(Instructions to follow) Turn the entries into a JSON list of strings with one string per line. Start at the line that has "Click the highlighted", include every line through the end of the entries, and omit blank lines.

┌────────

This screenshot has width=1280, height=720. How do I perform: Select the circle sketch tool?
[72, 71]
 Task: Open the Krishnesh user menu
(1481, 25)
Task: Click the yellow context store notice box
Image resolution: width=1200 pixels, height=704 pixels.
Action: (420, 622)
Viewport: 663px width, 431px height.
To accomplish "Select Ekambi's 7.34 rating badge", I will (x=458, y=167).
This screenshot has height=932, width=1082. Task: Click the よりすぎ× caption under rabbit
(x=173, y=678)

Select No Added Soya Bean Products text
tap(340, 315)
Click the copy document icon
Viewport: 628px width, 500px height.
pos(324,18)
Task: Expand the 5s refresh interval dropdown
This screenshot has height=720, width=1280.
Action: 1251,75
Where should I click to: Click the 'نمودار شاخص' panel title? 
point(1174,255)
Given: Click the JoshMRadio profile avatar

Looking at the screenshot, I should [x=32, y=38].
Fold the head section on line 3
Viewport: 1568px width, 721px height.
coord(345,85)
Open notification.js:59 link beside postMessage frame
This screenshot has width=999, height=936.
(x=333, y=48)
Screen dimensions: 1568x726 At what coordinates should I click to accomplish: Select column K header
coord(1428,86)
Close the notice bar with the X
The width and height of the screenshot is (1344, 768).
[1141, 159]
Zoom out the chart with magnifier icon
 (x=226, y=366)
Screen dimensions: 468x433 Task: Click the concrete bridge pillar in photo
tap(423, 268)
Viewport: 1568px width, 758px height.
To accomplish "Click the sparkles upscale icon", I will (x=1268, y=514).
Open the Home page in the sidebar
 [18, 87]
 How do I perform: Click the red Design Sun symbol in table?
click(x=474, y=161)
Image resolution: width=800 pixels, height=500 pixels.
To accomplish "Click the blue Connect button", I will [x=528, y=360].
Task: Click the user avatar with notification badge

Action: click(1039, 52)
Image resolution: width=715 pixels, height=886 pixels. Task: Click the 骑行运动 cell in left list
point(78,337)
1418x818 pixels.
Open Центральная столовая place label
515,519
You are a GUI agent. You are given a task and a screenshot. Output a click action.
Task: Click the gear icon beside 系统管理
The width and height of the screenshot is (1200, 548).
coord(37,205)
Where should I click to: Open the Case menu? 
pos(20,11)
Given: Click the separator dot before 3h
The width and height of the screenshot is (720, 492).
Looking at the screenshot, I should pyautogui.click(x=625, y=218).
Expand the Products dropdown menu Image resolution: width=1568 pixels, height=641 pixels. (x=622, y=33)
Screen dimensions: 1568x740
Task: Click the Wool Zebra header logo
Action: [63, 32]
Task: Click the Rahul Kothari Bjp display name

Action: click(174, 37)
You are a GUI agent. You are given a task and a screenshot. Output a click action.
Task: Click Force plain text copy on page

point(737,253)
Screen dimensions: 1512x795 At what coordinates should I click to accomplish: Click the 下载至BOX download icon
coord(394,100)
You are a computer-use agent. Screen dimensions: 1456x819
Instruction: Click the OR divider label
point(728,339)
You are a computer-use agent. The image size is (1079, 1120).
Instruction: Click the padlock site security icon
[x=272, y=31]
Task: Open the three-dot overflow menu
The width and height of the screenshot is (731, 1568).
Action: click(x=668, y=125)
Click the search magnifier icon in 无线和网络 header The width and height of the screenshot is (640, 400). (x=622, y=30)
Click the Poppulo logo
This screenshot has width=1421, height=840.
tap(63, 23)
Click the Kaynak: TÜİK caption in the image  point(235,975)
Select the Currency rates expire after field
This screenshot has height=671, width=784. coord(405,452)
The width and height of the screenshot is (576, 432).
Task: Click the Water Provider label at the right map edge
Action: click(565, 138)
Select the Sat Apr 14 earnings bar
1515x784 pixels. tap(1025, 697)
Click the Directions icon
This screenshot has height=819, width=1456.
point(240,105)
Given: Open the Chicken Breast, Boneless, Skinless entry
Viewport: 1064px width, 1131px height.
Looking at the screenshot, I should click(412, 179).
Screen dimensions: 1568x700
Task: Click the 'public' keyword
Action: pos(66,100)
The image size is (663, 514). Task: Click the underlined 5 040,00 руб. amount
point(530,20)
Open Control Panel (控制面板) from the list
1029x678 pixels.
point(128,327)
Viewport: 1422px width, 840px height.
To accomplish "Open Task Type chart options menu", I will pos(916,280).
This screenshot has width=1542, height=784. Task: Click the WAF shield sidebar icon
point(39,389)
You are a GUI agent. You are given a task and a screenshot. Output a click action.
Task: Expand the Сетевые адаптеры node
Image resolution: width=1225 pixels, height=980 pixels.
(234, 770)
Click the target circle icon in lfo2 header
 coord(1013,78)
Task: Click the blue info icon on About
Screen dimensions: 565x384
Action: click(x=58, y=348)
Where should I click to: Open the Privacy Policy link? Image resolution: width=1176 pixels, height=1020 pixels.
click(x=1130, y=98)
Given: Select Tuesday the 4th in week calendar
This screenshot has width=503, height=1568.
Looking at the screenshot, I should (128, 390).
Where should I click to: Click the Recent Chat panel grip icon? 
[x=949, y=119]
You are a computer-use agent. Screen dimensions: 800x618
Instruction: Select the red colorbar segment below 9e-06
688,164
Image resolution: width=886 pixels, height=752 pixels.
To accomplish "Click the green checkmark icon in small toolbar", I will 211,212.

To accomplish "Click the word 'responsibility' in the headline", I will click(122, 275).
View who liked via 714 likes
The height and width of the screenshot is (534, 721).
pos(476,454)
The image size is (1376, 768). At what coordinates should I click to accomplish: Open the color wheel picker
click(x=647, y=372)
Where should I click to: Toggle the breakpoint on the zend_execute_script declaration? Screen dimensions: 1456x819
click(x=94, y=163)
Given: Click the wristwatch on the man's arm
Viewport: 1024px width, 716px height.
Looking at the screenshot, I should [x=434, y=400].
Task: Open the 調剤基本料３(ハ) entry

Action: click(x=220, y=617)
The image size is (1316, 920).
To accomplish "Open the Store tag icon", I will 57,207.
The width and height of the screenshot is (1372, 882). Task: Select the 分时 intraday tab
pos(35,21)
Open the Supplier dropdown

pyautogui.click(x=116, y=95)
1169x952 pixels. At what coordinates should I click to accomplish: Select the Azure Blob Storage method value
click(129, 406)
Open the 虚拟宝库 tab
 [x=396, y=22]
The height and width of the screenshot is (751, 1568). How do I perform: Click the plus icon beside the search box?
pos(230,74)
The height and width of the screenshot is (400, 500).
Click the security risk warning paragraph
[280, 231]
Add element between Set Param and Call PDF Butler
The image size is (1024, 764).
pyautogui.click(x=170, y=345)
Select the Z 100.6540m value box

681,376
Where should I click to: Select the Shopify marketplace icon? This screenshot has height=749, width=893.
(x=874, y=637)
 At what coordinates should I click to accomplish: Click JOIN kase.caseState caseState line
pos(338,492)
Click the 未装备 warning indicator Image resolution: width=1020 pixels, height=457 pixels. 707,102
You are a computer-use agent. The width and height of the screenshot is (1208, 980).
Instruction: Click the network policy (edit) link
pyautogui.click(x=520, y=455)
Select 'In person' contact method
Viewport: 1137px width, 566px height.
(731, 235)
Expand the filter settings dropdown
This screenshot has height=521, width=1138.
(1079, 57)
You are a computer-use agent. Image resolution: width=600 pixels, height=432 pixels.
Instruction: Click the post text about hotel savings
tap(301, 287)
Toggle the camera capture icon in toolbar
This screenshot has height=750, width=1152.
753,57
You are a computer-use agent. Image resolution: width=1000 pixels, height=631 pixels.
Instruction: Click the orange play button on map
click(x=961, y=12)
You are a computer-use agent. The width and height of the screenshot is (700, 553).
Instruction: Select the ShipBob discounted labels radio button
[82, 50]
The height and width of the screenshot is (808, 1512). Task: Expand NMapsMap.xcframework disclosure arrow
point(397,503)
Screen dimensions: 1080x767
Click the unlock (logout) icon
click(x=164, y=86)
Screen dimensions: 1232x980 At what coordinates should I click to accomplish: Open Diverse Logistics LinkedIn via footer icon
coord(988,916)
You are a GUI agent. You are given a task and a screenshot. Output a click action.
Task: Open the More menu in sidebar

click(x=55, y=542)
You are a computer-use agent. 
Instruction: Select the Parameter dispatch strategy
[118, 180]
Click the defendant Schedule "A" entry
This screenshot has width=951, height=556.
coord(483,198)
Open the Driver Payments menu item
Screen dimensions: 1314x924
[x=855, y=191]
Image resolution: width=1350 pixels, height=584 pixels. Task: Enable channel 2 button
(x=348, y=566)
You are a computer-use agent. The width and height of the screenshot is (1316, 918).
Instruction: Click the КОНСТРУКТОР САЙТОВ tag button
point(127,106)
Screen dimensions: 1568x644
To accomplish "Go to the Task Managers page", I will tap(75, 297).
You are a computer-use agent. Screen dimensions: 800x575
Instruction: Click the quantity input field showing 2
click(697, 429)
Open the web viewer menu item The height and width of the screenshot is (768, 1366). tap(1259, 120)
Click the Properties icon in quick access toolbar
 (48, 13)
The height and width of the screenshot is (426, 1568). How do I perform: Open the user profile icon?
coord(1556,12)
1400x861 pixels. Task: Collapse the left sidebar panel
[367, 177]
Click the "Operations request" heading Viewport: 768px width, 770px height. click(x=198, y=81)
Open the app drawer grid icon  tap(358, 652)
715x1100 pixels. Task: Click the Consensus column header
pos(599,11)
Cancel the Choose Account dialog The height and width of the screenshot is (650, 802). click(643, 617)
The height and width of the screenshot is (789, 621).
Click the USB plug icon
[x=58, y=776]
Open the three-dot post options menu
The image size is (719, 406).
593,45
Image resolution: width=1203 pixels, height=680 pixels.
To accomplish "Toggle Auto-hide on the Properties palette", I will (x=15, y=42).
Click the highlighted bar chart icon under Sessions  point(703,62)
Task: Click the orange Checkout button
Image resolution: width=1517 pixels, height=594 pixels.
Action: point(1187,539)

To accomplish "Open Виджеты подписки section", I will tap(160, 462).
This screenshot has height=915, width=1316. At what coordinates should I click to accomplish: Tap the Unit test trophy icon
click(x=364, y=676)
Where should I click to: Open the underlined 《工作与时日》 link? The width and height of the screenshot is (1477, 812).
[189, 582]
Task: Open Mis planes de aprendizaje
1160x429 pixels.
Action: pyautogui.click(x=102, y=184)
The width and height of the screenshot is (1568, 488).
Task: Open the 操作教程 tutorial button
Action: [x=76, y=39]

└────────

(Solution to this task)
[
  "Click the highlighted bar chart icon under Sessions  point(703,62)",
  "Task: Click the orange Checkout button",
  "Image resolution: width=1517 pixels, height=594 pixels.",
  "Action: point(1187,539)",
  "To accomplish \"Open Виджеты подписки section\", I will tap(160, 462).",
  "This screenshot has height=915, width=1316. At what coordinates should I click to accomplish: Tap the Unit test trophy icon",
  "click(x=364, y=676)",
  "Where should I click to: Open the underlined 《工作与时日》 link? The width and height of the screenshot is (1477, 812).",
  "[189, 582]",
  "Task: Open Mis planes de aprendizaje",
  "1160x429 pixels.",
  "Action: pyautogui.click(x=102, y=184)",
  "The width and height of the screenshot is (1568, 488).",
  "Task: Open the 操作教程 tutorial button",
  "Action: [x=76, y=39]"
]